Ulster Liberal Party


The Ulster Liberal Party was a liberal and non-sectarian political party in Northern Ireland linked to the British Liberal Party. The party was officially neutral on the constitutional position of Northern Ireland. Members expressed different views on the issue but agreed that Northern Ireland could only join the Republic of Ireland if that was the wish of the majority of the people of Northern Ireland.[1]

Ulster Liberal Party
Founded1956
Dissolved1987
IdeologyLiberalism
Political positionCentre
National affiliationLiberal Party
ColoursYellow

History


The party succeeded the Northern Ireland Liberal Association, which was active before the First World War and was relaunched in May 1928.[2] It nominated candidates in the 1929 UK general election,[3] including future Seanad Éireann member Denis Ireland and Unbought Tenants' Association MP George Henderson, before the party became inactive.

The party was re-founded by Albert McElroy in 1956, as the Ulster Liberal Association.[4] From 1961 to 1969, the party had one seat in the House of Commons of Northern Ireland, when Sheelagh Murnaghan held one of the four seats allocated to Queen's University, Belfast.[4] It was represented on the committee of the Northern Ireland Civil Rights Association in 1967. As a party it sought to end sectarian divisions in Northern Ireland and Murnaghan tried on four occasions to pass a Bill of Rights in the Northern Ireland Parliament to address discrimination.[5]

In 1969 Claude Wilton became a senator for the party in the Senate of Northern Ireland.[6]

After 1970, it suffered the loss of many of its members to the Alliance Party of Northern Ireland.[4] Its last political contest was the 1985 local government election,[7] after which its last remnants joined the Labour '87 group.[citation needed] The Liberal Democrats, successor to the British Liberal Party, later formed links with the Alliance Party. There is also a small local party of the Liberal Democrats in Northern Ireland.

Task description: From the article on the Ulster Liberal Party above, copy out word for word the passage that opens with "After 1970, it" and closes with "in Northern Ireland.".

Recorded information:

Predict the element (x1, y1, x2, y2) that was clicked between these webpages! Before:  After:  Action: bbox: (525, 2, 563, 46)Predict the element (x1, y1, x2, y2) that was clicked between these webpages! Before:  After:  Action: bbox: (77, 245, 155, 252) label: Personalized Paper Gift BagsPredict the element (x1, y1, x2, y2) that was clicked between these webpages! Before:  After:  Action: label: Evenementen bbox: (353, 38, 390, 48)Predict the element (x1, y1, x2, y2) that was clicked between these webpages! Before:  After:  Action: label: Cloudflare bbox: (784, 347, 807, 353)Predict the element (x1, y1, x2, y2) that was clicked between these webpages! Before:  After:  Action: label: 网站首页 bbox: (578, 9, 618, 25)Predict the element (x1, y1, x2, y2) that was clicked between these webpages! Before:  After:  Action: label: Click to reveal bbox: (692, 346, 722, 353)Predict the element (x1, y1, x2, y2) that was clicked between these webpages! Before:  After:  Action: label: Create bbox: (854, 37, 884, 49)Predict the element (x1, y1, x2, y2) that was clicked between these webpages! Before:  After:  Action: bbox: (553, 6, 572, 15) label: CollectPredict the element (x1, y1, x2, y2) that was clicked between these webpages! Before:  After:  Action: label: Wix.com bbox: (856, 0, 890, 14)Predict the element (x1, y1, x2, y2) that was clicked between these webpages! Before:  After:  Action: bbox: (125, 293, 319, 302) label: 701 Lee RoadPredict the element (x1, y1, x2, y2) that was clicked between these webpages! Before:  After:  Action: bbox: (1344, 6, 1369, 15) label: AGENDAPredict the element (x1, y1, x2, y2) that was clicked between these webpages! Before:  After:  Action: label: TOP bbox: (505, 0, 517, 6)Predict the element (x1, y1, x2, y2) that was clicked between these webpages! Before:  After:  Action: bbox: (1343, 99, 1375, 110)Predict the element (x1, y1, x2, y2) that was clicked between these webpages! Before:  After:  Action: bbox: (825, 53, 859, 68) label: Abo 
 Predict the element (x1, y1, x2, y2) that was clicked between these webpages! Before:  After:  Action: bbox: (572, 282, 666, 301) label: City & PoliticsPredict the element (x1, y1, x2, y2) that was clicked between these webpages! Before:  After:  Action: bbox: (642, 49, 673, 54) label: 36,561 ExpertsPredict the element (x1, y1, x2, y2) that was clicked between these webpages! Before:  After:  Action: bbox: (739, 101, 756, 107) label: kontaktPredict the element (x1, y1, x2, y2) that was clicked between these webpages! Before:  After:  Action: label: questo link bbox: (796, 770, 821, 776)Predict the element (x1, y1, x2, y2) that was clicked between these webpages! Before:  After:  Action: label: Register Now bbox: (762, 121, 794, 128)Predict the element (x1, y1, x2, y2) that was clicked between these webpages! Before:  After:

Exercise response:
After 1970, it suffered the loss of many of its members to the Alliance Party of Northern Ireland.[4] Its last political contest was the 1985 local government election,[7] after which its last remnants joined the Labour '87 group.[citation needed] The Liberal Democrats, successor to the British Liberal Party, later formed links with the Alliance Party. There is also a small local party of the Liberal Democrats in Northern Ireland.